The infrastructure could manipulate the running process in the usual ways (spreading out CPU, I/O and memory load) but also in novel ways (clustering goroutines that communicate a lot together on the same machine) or even just by experimenting and learning about a given binary and its workload. The infrastructure could also respond to external signals like the diurnal cycle or geographic traffic patterns by firing up "Asia goroutines" or "Europe goroutines," all without any burden on the developer. The abstraction of a single process containing goroutines is preserved, it just happens to be running on a planet-scale machine.
File concurrency might require record-structured or KV data, but the right solution here is likely some distributed database service which, like load balancing, is outside the scope of the language and runtime.
One last benefit is reliable execution. All computation of a goroutine that happens between calls to the runtime server has by definition no externally visible effect. In other words each call to the runtime server is a chance to "checkpoint" a running goroutine (stacks, heap, PC--likely not a lot of data). If a machine fails, the goroutines running on it could be transparently restarted elsewhere. This could also happen across runtime server calls that can be implemented with transactions and playback. As always this would be invisible to the developer, their binary just runs forever.
To summarize, the (long-term) benefit is accessing the performance, reach, and redundancy of a modern distributed system with few code changes and almost no new concepts to learn. The infrastructure has the hooks into your program to measure and scale it how it wants, and as the infrastructure gets better your program does too.

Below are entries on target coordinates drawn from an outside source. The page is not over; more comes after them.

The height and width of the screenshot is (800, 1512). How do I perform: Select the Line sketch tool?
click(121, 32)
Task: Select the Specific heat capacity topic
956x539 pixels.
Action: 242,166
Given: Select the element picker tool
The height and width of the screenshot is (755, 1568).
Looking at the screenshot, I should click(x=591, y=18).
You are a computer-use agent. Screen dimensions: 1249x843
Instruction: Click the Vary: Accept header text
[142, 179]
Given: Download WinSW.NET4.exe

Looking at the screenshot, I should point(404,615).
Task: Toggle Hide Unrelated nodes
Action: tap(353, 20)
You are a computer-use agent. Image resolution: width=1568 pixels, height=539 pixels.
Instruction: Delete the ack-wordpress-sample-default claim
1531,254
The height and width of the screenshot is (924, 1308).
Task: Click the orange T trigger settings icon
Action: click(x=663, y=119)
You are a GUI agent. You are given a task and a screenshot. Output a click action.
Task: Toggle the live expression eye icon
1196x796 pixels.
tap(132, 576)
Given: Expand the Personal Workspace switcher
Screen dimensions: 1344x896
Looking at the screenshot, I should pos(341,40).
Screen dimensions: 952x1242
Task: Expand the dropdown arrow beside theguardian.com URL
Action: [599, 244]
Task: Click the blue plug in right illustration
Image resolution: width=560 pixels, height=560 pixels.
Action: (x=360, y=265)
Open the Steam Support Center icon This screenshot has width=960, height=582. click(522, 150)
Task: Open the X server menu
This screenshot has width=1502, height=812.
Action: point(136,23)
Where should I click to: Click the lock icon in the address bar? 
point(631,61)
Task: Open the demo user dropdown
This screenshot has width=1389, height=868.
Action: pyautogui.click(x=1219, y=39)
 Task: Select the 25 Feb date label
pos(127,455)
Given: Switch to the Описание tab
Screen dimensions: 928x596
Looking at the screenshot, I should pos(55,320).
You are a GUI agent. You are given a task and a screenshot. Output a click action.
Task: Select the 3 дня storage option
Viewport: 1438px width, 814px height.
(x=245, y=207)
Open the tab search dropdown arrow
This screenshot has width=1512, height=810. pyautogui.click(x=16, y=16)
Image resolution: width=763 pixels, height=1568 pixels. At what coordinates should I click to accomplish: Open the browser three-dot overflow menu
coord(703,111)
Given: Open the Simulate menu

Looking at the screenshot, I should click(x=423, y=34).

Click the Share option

Is it your goal to move goroutines that belong to one process to another physical machine with the help the proposed runtime servers? That will be very hard research problem for distributed computing..... Or is it your goal to stub out, say, network access from Go programs, so that, say, service providers could provide a proprietary "socket" implementation for clients at the application level? If that's the case, my question, does it has to be tightly integrated with the runtime? Can it be implemented as a set of packages that replaces the existing net, net/http packages? AppEngine does just that. Anyway, I think you proposed a solution without first giving specifics of what you're trying to achieve with the solution.